======== Information provided

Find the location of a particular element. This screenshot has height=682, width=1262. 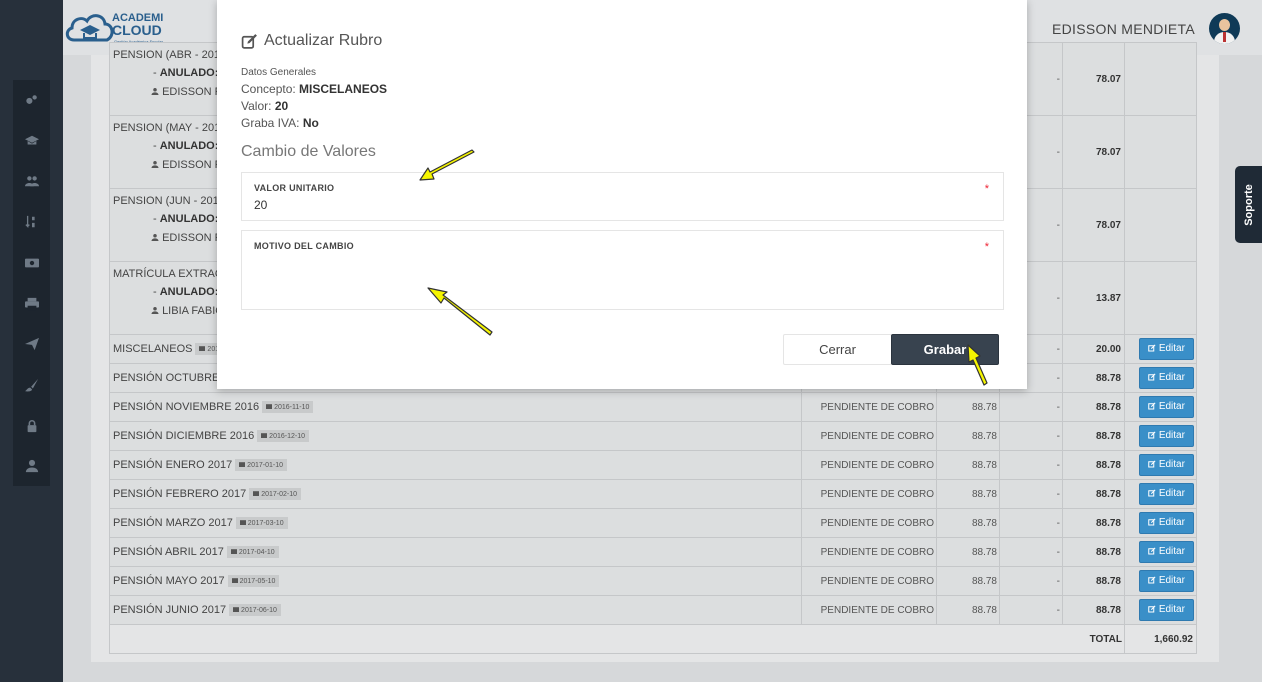

money-icon is located at coordinates (32, 263).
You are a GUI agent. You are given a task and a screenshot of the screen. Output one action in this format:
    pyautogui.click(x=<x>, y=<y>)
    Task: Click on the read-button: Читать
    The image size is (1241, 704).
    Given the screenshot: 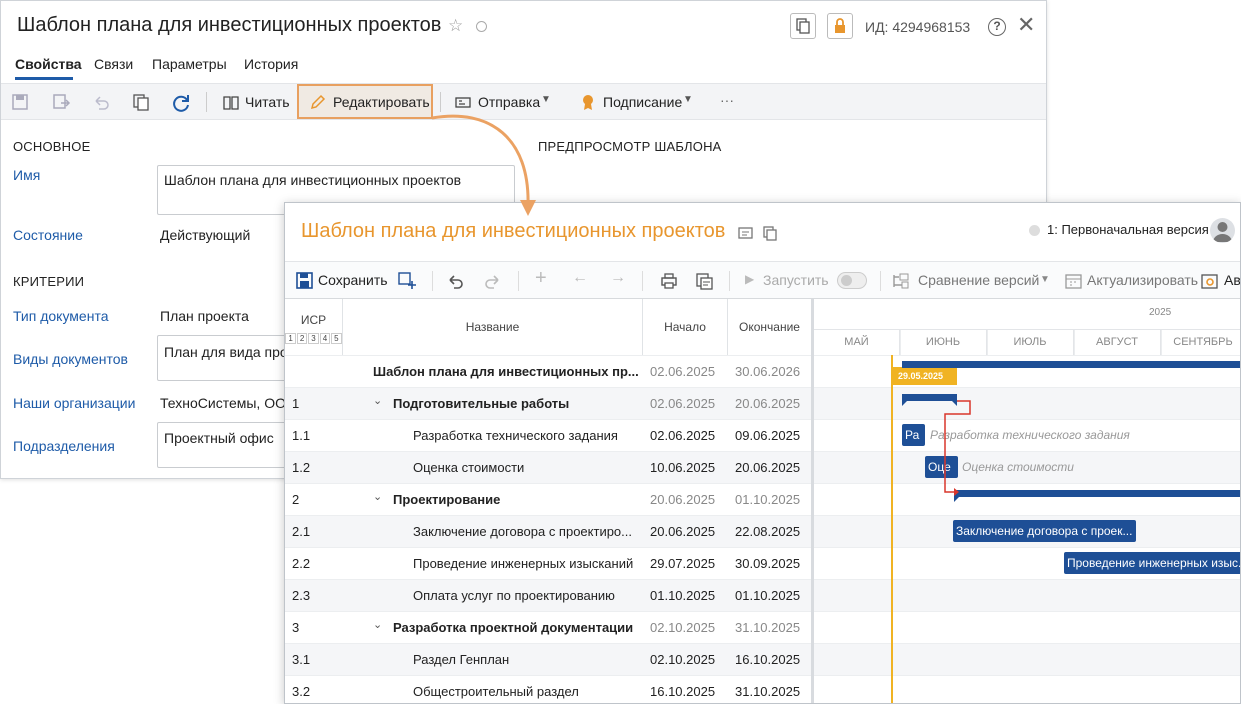 What is the action you would take?
    pyautogui.click(x=268, y=102)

================

What to work on >> Reproduce the stretch from the start of the rows through the line containing "money-icon is located", replacing "particular element" with "specific element" and keeping everything else unchanged. Omit the pictures.

Answer below >>
Find the location of a specific element. This screenshot has height=682, width=1262. 

money-icon is located at coordinates (32, 263).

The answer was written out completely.